Stored dataset items:
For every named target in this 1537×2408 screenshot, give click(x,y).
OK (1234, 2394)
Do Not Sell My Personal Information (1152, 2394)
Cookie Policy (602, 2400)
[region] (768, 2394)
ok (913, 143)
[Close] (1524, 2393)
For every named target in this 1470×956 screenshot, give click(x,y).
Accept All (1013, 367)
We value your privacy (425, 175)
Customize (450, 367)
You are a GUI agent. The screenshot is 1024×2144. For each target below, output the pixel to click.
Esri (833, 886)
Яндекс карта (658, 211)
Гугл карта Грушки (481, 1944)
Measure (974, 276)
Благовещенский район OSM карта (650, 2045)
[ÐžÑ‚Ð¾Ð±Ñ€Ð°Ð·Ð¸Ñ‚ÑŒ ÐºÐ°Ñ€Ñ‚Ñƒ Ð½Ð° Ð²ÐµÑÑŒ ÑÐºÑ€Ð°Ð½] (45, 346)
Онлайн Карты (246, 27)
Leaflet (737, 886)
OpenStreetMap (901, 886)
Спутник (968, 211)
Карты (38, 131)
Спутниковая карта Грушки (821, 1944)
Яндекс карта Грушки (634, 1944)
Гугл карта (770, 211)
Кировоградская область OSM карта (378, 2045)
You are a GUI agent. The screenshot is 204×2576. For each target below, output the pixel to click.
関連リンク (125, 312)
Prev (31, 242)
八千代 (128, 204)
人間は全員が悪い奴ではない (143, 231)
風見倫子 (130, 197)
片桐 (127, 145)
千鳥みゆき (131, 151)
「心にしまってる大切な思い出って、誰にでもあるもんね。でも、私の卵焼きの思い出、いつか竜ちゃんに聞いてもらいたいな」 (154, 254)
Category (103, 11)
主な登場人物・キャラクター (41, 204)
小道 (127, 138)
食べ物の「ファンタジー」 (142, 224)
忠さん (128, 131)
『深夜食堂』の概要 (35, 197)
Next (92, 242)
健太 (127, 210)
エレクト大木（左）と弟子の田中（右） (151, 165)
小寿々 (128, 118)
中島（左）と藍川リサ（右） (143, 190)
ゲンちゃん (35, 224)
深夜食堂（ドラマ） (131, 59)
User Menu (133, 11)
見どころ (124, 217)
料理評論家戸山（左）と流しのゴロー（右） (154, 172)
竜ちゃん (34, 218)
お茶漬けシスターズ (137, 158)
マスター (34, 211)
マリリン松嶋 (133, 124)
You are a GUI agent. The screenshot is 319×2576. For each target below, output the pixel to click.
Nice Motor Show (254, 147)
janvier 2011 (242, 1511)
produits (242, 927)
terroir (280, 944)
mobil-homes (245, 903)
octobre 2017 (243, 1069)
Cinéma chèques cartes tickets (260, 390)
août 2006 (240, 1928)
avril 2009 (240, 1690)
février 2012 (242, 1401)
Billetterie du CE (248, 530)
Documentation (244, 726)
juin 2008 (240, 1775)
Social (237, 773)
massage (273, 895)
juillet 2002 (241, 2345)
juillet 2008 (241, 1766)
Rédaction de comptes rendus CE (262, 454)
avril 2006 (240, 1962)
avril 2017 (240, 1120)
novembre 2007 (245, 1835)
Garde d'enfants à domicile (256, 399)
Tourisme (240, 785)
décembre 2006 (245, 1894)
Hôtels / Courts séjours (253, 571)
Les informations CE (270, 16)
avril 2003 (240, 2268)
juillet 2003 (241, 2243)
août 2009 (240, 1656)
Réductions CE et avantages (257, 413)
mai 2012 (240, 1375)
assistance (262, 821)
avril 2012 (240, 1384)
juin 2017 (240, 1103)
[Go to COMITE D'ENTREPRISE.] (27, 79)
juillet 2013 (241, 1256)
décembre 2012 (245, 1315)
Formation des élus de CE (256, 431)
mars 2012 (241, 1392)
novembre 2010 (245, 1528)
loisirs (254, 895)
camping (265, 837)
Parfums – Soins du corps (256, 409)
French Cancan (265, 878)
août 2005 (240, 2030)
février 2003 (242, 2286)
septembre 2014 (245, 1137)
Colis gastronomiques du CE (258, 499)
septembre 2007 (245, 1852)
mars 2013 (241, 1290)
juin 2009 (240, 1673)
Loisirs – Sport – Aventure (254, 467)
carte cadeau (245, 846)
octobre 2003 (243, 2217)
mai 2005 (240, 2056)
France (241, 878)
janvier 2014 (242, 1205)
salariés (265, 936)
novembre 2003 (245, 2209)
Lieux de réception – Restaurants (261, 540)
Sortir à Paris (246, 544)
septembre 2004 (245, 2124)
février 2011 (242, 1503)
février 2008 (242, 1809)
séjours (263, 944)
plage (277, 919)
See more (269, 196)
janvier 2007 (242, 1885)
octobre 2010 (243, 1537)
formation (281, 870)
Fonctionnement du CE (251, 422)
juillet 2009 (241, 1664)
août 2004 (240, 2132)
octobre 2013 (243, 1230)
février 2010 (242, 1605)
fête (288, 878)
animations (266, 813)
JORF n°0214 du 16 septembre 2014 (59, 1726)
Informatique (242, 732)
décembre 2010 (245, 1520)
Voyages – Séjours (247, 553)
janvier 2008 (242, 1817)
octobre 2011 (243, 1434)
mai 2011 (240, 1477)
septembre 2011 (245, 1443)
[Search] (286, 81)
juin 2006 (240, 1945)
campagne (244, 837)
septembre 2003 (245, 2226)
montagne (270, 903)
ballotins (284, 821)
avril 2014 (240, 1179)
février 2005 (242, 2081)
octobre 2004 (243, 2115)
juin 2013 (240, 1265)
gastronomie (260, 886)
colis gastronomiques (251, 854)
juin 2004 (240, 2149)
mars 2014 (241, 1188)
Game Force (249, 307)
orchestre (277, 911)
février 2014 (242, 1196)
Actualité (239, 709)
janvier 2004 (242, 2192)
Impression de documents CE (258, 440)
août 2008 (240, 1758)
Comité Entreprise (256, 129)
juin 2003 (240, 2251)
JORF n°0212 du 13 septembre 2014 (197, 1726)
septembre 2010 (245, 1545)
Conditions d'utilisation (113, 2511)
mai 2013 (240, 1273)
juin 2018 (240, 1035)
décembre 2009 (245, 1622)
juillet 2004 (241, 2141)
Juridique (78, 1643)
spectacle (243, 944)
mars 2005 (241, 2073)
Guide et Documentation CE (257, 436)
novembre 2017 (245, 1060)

## Directions
Match on "screenshot" and report each line of the data above that has it.

## Output
For every named target in this 1537×2408 screenshot, give click(x,y).
For every named target in this 1470×956 screenshot, give click(x,y).
You are a GUI agent. The screenshot is 1024×2144. For each target below, output the pixel to click.
You are a GUI agent. The screenshot is 204×2576. For each target below, output the pixel to click.
You are a GUI agent. The screenshot is 319×2576. For each target below, output the pixel to click.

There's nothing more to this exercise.